Chronicles, Volume 1

When Bob Dylan won the Nobel Prize for Literature in 2016 there was a lot of debate about whether song lyrics were literature. But it should be noted that Dylan has written a couple of books. He wrote a novel called Tarantula that by most accounts is incomprehensible, but his memoir, Chronicles, Volume One, is very accessible and quite a joy to read.

Dylan has long remained a sphinx, unknowable and has often led people astray on who he is and where he came from. This work, while we can't know for sure if it's entirely true, does shine a bit of light on the man, talking about his parents and where he grew up (Hibbing, Minnesota, for the record). But we still can't say we know the man. He leaves us wanting more.

Chronicles is not a chronological autobiography. It contains five chapters, not necessarily in order, of different times in Dylan's life. Three of them concern his early days, another he is at the height of his fame, and another concerns something of a musical rebirth.

I hadn’t come in on a freight train at all. What I did was come across the country from the Midwest in a four-door sedan, ’57 Impala—straight out of Chicago, clearing the hell out of there—racing all the way through the smoky towns, winding roads, green fields covered with snow, onward, eastbound through the state lines, Ohio, Indiana, Pennsylvania, a twenty-four-hour ride, dozing most of the way in the backseat, making small talk. My mind fixed on hidden interests...eventually riding over the George Washington Bridge," he writes of his entry into New York City. He wanted to be a folk singer, and to meet Woody Guthrie, his hero. He would do both.

I've always wondered what it was like to be in Greenwich Village in the early sixties, when Dylan was playing coffee houses and passing the hat for money. He describes those days in terms both poetic and blunt: "Outside the wind was blowing, straggling cloud wisps, snow whirling in the red lanterned streets, city types scuffling around, bundled up—salesmen in rabbit fur earmuffs hawking gimmicks, chestnut vendors, steam rising out of manholes." He would gain quick success, being signed to Columbia Records. He befriended people like Tiny Tim, Dave Van Ronk, and Joan Baez.

The chapter that is set in about 1969 finds him living in Woodstock, New York, and talking about his father, who had just passed. "My father was the best man in the world and probably worth a hundred of me, but he didn’t understand me. The town he lived in and the town I lived in were not the same." Dylan as father is a fascinating prospect, but he doesn't talk much about it, only that there didn't seem to be much discipline: "If they wanted to play basketball in the kitchen, they played basketball in the kitchen." I just can't wrap my mind around Bob Dylan, dad.

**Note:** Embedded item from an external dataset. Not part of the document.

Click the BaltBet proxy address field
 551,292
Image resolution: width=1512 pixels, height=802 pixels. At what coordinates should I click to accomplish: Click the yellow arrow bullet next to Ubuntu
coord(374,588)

He did resent being labeled as spokesman of his generation: "I had a wife and children whom I loved more than anything else in the world. I was trying to provide for them, keep out of trouble, but the big bugs in the press kept promoting me as the mouthpiece, spokesman, or even conscience of a generation. That was funny. All I’d ever done was sing songs that were dead straight and expressed powerful new realities. I had very little in common with and knew even less about a generation that I
was supposed to be the voice of."

I found the chapter entitled "Oh Mercy" to be the strongest. It is the late '80s, and Dylan is in a bad place. He has seriously injured his hand. After touring with Tom Petty and then the Grateful Dead, he is considering retiring from concerts. He plays only about twenty different songs, even when his band pleads for him to do others. But then he has a turnabout. He is taught how to play guitar differently (it has to do with even and odd numbers, but not playing guitar I don't understand it). He decided he would tour again, 250 dates a year, and not play the same songs for each concert.

He also records the album called Oh Mercy with producer Daniel Lanois in New Orleans. This is one of the most enlightening descriptions of the creative process I've ever read. Dylan relates how the songs came to him, and how they were recorded. He also throws in a side-trip he took to Mississippi with his wife on a motorcycle. The album would be a critical comeback for him.

The book isn't perfect, and my complaints are things Dylan was probably well aware of. He refers to his wife in two different chapters, but they are two different women (he isn't married to anyone now). Sometimes the prose is lazy, with cliches like "phoney baloney." But he turns out to be a master stylist. Here he is describing how he felt the first time he heard Guthrie: "Guthrie had such a grip on things. He was so poetic and tough and rhythmic. There was so much intensity, and his voice was like a stiletto. He was like none of the other singers I ever heard, and neither were his songs. His mannerisms, the way everything just rolled off his tongue, it all just about knocked me down. It was like the record player itself had just picked me up and flung me across the room."

This book was published in 2004, and we're still waiting for Volume Two. Bob?